A questa obiezione, Dell’Ambrogio replica domandandosi: «che senso ha cercare sempre e solo la più alta qualità su scala nazionale, se poi il reclutamento dei medici avviene per quasi la metà all’estero?».

A suo parere – tenuto conto del fatto che occorrono sempre più medici in funzioni non prettamente di cura (per esempio nella ricerca scientifica, nell’amministrazione, nel controllo assicurativo) – si può essere meno severi nella formazione di base in medicina, mantenendo invece «rigorosi percorsi formativi e selettivi per conseguire – e per conservare – l’abilitazione ad esercitare determinate funzioni, segnatamente come specialista».

Una proposta in merito alla quale Cassis esprime tuttavia un certo scetticismo: «È vero che occorrono sempre più medici che non esercitano clinicamente, ma questi professionisti devono comunque essere legittimati agli occhi dei loro pari. Non possono dunque seguire una formazione accelerata: sarebbero screditati. Inoltre, il percorso per diventare medico è in buona parte standardizzato a livello dei paesi dell’Unione europea».

Abbattere i costi

Secondo il consigliere nazionale, «bisogna trovare un modo per abbattere i costi di formazione, così che le università abbiano abbastanza soldi per formare più studenti»; pure Dell’Ambrogio evidenzia la necessità di ridurre il costo degli studi per ogni medico, dato che il rapporto tra spese – 1,2 miliardi l’anno per le facoltà di medicina – e copertura del fabbisogno di cure è ormai insostenibile.

Concretamente, una via percorribile – stando a Dell’Ambrogio – potrebbe essere quella di modificare l’oligopolio dei cantoni con un ospedale universitario (i quali assorbono buona parte dei finanziamenti) creando nuovi poli, per esempio in Ticino. Una soluzione ritenuta interessante anche da Cassis, che aggiunge: «Credo sia poi inevitabile aumentare le tasse d’iscrizione per gli studenti, attualmente molto modeste».

«In definitiva, come in ogni situazione di disequilibrio finanziario, bisogna aumentare le entrate e comprimere le uscite: in questo modo si creeranno nuovi posti nelle facoltà di medicina, ovviamente badando sempre a mantenere una buona qualità e senza peccare di perfezionismo elvetico», conclude il consigliere nazionale.

Andrea Clementi, swissinfo.ch

Stando a un censimento della Federazione dei medici svizzeri, sui 29’653 medici attivi in Svizzera nel 2008, 6’627 erano titolari di un diploma straniero (22% del totale).
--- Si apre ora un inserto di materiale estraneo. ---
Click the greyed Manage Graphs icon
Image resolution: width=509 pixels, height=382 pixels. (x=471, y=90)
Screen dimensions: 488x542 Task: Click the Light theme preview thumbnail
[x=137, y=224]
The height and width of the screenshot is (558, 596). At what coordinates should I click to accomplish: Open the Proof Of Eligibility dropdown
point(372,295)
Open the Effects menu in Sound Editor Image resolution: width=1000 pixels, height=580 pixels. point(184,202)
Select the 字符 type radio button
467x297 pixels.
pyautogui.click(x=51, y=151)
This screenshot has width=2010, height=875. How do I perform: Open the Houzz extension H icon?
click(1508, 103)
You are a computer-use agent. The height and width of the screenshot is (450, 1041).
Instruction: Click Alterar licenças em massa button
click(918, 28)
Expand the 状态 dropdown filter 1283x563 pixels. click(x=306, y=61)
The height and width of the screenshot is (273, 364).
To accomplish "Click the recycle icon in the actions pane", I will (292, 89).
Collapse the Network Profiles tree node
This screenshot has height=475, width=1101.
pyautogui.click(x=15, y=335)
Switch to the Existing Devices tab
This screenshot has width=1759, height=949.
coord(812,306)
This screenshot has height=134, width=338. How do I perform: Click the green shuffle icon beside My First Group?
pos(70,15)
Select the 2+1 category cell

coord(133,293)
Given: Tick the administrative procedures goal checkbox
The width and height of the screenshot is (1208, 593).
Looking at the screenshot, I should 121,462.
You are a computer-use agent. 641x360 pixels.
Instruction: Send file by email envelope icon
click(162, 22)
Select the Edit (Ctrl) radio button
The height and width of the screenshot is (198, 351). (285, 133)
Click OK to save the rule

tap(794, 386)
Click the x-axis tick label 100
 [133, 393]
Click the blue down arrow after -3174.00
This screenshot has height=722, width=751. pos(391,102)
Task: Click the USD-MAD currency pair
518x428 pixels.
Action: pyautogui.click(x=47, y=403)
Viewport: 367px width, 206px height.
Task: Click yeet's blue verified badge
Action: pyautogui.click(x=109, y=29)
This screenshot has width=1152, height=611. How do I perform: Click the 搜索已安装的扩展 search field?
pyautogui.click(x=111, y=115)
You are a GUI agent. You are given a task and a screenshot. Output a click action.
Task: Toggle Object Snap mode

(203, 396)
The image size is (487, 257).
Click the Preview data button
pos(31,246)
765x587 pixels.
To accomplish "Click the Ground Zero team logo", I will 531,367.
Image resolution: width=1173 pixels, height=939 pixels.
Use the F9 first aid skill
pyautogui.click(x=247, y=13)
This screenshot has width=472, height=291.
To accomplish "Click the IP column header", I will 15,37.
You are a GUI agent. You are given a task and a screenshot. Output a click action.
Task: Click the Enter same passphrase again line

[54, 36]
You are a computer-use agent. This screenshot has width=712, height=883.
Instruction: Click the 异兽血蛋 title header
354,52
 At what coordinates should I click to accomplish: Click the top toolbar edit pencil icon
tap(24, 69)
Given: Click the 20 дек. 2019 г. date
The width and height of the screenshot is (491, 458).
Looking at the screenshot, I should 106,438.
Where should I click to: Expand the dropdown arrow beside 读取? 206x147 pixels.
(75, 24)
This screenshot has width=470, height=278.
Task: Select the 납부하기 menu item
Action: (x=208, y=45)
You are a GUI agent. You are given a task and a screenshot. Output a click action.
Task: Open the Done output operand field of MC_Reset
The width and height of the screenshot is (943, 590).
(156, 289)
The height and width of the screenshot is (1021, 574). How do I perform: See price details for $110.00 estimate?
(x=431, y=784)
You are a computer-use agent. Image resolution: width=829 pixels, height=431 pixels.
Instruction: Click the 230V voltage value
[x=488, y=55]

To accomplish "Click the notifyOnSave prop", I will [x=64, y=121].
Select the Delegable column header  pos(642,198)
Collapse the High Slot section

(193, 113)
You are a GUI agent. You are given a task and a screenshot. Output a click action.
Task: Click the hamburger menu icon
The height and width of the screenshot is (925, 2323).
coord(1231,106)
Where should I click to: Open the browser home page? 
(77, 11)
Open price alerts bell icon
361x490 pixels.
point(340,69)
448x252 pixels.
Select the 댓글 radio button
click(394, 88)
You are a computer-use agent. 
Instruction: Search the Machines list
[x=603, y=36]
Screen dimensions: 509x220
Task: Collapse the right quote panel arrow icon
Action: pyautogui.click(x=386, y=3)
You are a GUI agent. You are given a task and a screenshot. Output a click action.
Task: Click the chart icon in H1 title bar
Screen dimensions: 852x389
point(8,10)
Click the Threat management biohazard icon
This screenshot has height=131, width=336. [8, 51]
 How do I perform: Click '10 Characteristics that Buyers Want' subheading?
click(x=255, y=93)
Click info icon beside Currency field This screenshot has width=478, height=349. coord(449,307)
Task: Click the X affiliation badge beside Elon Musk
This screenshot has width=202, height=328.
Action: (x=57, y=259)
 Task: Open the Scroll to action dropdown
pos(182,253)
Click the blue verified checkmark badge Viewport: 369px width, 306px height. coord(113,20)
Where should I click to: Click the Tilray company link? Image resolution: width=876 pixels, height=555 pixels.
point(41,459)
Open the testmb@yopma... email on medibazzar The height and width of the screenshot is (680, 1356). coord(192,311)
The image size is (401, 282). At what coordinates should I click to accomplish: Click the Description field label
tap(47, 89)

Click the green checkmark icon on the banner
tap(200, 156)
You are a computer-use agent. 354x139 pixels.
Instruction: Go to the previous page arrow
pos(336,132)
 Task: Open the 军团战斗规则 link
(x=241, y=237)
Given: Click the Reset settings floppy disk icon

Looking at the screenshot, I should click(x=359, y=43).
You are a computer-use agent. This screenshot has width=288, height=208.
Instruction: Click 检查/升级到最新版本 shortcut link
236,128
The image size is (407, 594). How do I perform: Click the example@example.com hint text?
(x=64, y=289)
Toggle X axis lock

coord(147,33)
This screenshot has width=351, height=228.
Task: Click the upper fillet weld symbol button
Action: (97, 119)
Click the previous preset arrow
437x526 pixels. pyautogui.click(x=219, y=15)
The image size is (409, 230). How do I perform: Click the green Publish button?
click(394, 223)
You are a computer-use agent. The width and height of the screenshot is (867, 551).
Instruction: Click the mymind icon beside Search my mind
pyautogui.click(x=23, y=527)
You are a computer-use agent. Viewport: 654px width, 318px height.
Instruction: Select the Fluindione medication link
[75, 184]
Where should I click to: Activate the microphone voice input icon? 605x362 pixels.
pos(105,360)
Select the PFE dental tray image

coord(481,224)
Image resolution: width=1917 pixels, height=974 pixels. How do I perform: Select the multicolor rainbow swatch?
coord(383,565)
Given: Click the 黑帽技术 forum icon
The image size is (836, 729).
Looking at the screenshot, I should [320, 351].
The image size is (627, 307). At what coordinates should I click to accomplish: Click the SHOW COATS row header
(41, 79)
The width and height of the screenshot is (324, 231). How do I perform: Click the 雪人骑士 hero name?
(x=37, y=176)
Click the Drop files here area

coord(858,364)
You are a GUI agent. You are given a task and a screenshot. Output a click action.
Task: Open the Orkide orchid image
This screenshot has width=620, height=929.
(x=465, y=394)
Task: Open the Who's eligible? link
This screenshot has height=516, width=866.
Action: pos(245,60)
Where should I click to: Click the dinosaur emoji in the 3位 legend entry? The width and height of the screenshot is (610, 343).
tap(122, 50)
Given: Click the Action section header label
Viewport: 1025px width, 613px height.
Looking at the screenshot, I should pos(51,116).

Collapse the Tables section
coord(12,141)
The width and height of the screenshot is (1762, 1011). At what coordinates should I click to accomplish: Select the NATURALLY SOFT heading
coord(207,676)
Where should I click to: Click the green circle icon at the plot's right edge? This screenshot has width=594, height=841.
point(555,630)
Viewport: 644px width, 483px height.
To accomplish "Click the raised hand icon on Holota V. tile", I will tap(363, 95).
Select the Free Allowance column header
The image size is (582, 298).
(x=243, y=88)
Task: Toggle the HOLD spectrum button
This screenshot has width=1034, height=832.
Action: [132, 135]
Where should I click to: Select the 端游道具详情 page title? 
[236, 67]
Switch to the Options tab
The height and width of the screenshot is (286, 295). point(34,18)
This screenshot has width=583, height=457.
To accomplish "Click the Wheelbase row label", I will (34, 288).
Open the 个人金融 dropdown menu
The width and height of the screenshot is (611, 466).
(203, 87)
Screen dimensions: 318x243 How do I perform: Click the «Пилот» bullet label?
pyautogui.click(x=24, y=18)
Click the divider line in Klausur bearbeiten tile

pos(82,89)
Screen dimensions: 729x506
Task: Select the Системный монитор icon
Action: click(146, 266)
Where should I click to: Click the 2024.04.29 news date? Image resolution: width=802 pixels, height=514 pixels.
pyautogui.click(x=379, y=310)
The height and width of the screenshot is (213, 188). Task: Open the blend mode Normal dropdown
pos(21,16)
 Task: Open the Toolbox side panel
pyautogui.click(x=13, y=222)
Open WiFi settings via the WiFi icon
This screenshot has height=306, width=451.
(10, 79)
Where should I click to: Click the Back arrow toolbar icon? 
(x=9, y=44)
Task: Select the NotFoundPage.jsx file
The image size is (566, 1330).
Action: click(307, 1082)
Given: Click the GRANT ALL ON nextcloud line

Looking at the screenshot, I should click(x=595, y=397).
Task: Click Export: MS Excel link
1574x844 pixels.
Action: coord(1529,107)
La maggioranza di questi ultimi (3’683) ha studiato in Germania.

Nel settore delle cure stazionarie ospedaliere, il 30% dei medici è straniero; questa percentuale è invece del 15% nel settore ambulatoriale, studi privati compresi (dati del 2008).

Nel marzo del 2009, la Conferenza universitaria svizzera ha annunciato di aver registrato 3’394 iscrizioni agli studi di medicina umana per l’anno in questione: i posti disponibili al primo anno erano 1’034.

Le facoltà di medicina di Basilea, Berna, Friburgo e Zurigo applicano il numero chiuso (esame d’ammissione), mentre in quelle Ginevra, Losanna e Neuchâtel la selezione avviene nel corso dei primi due anni.

Nel 2007 la Svizzera contava 321 ospedali, di cui 191 cliniche specializzate, per un totale di 41’910 letti. Nel 1998 erano 399 per 45’959 letti. Il culmine è stato raggiunto nel 1982, con 462 cliniche.

Queste cliniche impiegavano 130’990 persone (97’146 nel 1998).

I costi d’esercizio sono stati di 18,3 miliardi di franchi, con una media di 10’300 franchi per ogni caso clinico. Nel 1998 le spese ammontavano a 12,4 miliardi, per una media di 9’200 franchi.